Models
Models play an essential role in Bayesian Optimization (BO). A model is used as a
surrogate function for the actual underlying black box function to be optimized.
In BoTorch, a Model
maps a set of design points to a posterior probability
distribution of its output(s) over the design points.
In BO, the model used is traditionally a Gaussian Process (GP),
in which case the posterior distribution, by definition is a multivariate
normal. However, with the exception of some of the analytic acquisition
functions in the
botorch.acquisition.analytic
module, BoTorch makes no assumption on the model being a GP, or on the
posterior being a multivariate normal. The only requirement for using
BoTorch's Monte-Carlo based acquisition functions is that the model returns a
Posterior
object that implements an
rsample()
method for sampling from the posterior of the model. If you wish to
use gradient-based optimization algorithms, the model should allow
back-propagating gradients through the samples to the model input.

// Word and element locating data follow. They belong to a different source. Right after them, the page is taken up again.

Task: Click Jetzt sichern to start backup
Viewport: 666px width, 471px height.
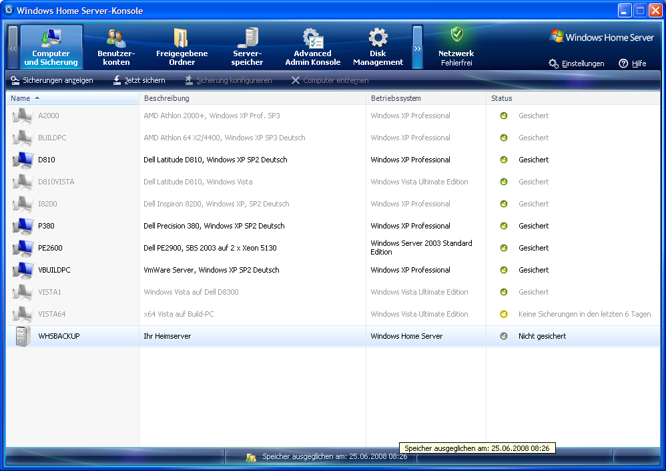Action: pyautogui.click(x=139, y=80)
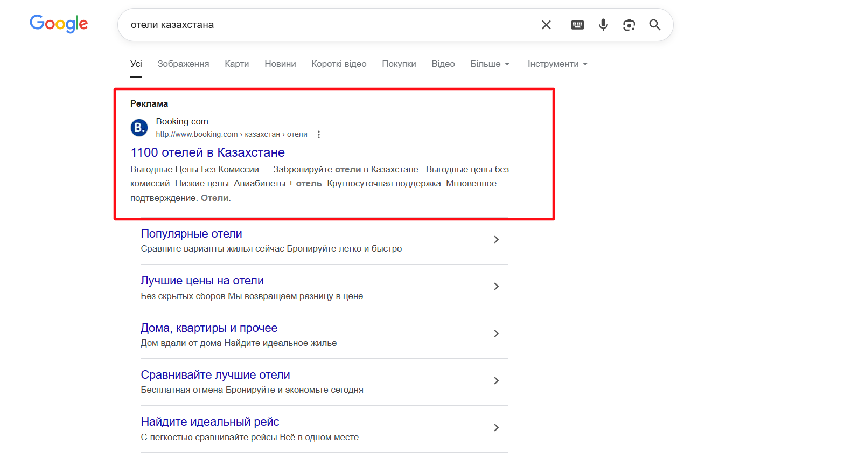Open Сравнивайте лучшие отели link
The image size is (859, 472).
tap(215, 375)
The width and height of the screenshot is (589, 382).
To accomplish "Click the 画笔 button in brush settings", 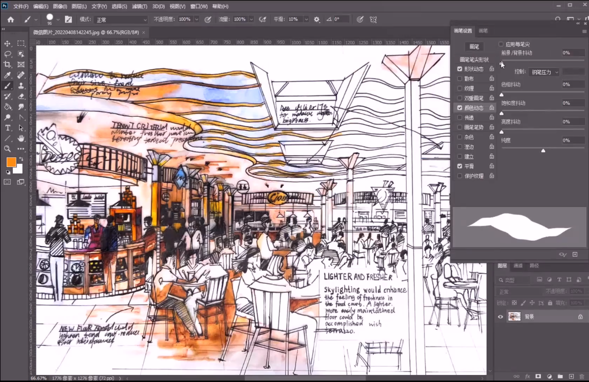I will [474, 47].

The BoTorch Model Interface
BoTorch models are PyTorch modules that implement the light-weight
Model
interface. A BoTorch Model
requires only
a single posterior()
method that takes in a Tensor X
of design points,
and returns a Posterior
object describing
the (joint) probability distribution of the model output(s) over the design
points in X
.
When working with GPs, GPyTorchModel
provides a base class for conveniently wrapping GPyTorch models.
Terminology
Models may have multiple outputs, multiple inputs, and may exploit correlation between between different inputs. BoTorch uses the following terminology to distinguish these model types:
- Multi-Output Model: a
Model
(as in the BoTorch object) with multiple outputs. - Multi-Task Model: a
Model
making use of a logical grouping of inputs/observations (as in the underlying process). For example, there could be multiple tasks where each task has a different fidelity.
Note the following:
- A multi-task (MT) model may or may not be a multi-output model.

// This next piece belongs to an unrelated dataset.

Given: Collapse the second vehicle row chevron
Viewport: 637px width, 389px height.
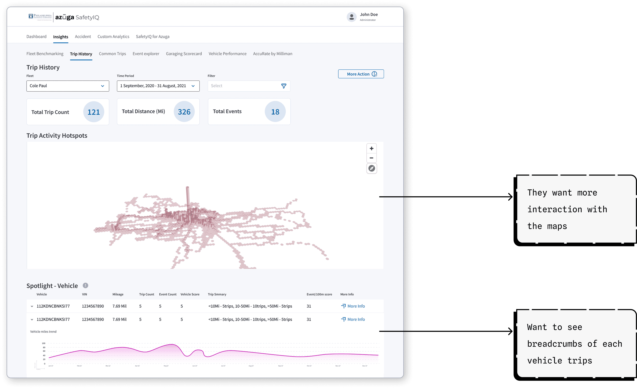Looking at the screenshot, I should point(32,319).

- Conversely, a multi-output (MO) model may or may not be a multi-task model.
- If a model is both, we refer to it as a multi-task-multi-output (MTMO) model.
Standard BoTorch Models
BoTorch provides several GPyTorch models to cover most standard BO use cases:
Single-Task GPs
These models use the same training data for all outputs and assume conditional
independence of the outputs given the input. If different training data is
required for each output, use a ModelListGP
instead.
SingleTaskGP
: a single-task exact GP that infers a homoskedastic noise level (no noise observations).FixedNoiseGP
: a single-task exact GP that uses fixed observation noise levels (requires noise observations).HeteroskedasticSingleTaskGP
: a single-task exact GP that models heteroskedastic noise using an additional internal GP model (requires noise observations).

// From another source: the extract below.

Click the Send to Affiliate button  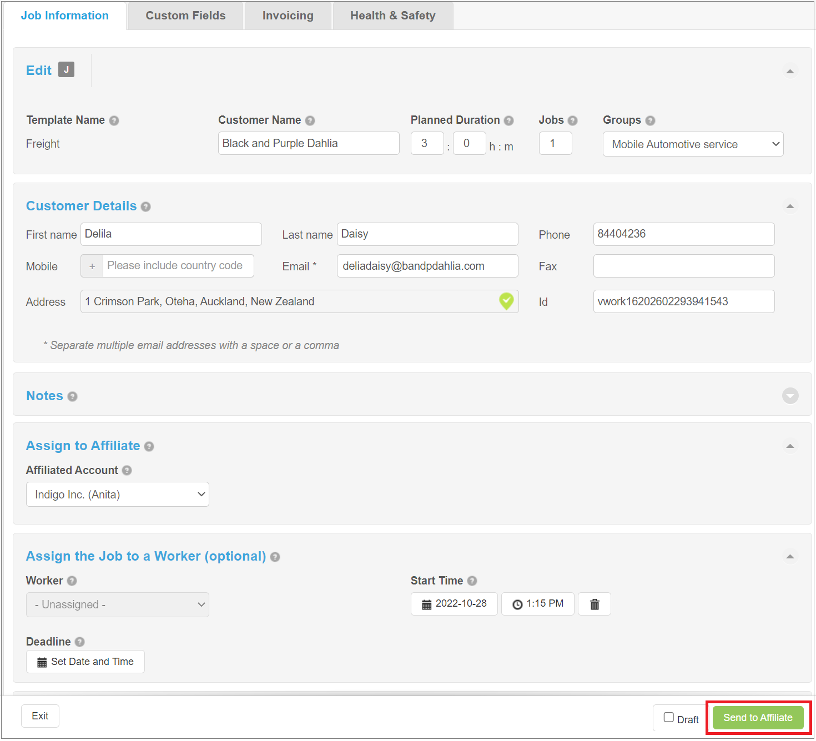click(758, 718)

Model List of Single-Task GPs
ModelListGP
: A multi-output model in which outcomes are modeled independently, given a list of any type of single-task GP. This model should be used when the same training data is not used for all outputs.
Multi-Task GPs
MultiTaskGP
: a Hadamard multi-task, multi-output GP using an ICM kernel, inferring the noise level (does not require noise observations).FixedNoiseMultiTaskGP
: a Hadamard multi-task, multi-output GP using an ICM kernel, with fixed observation noise levels (requires noise observations).
All of the above models use Matérn 5/2 kernels with Automatic Relevance Discovery (ARD), and have reasonable priors on hyperparameters that make them work well in settings where the input features are normalized to the unit cube and the observations are standardized (zero mean, unit variance).
Implementing Custom Models
The configurability of the above models is limited (for instance, it is not straightforward to use a different kernel). Doing so is an intentional design decision -- we believe that having a few simple and easy-to-understand models for basic use cases is more valuable than having a highly complex and configurable model class whose implementation is difficult to understand.
Instead, we advocate that users implement their own models to cover more specialized use cases. The light-weight nature of BoTorch's Model API makes this easy to do. See the Using a custom BoTorch model in Ax tutorial for an example.
If you happen to implement a model that would be useful for other researchers as well (and involves more than just swapping out the Matérn kernel for an RBF kernel), please consider contributing this model to BoTorch.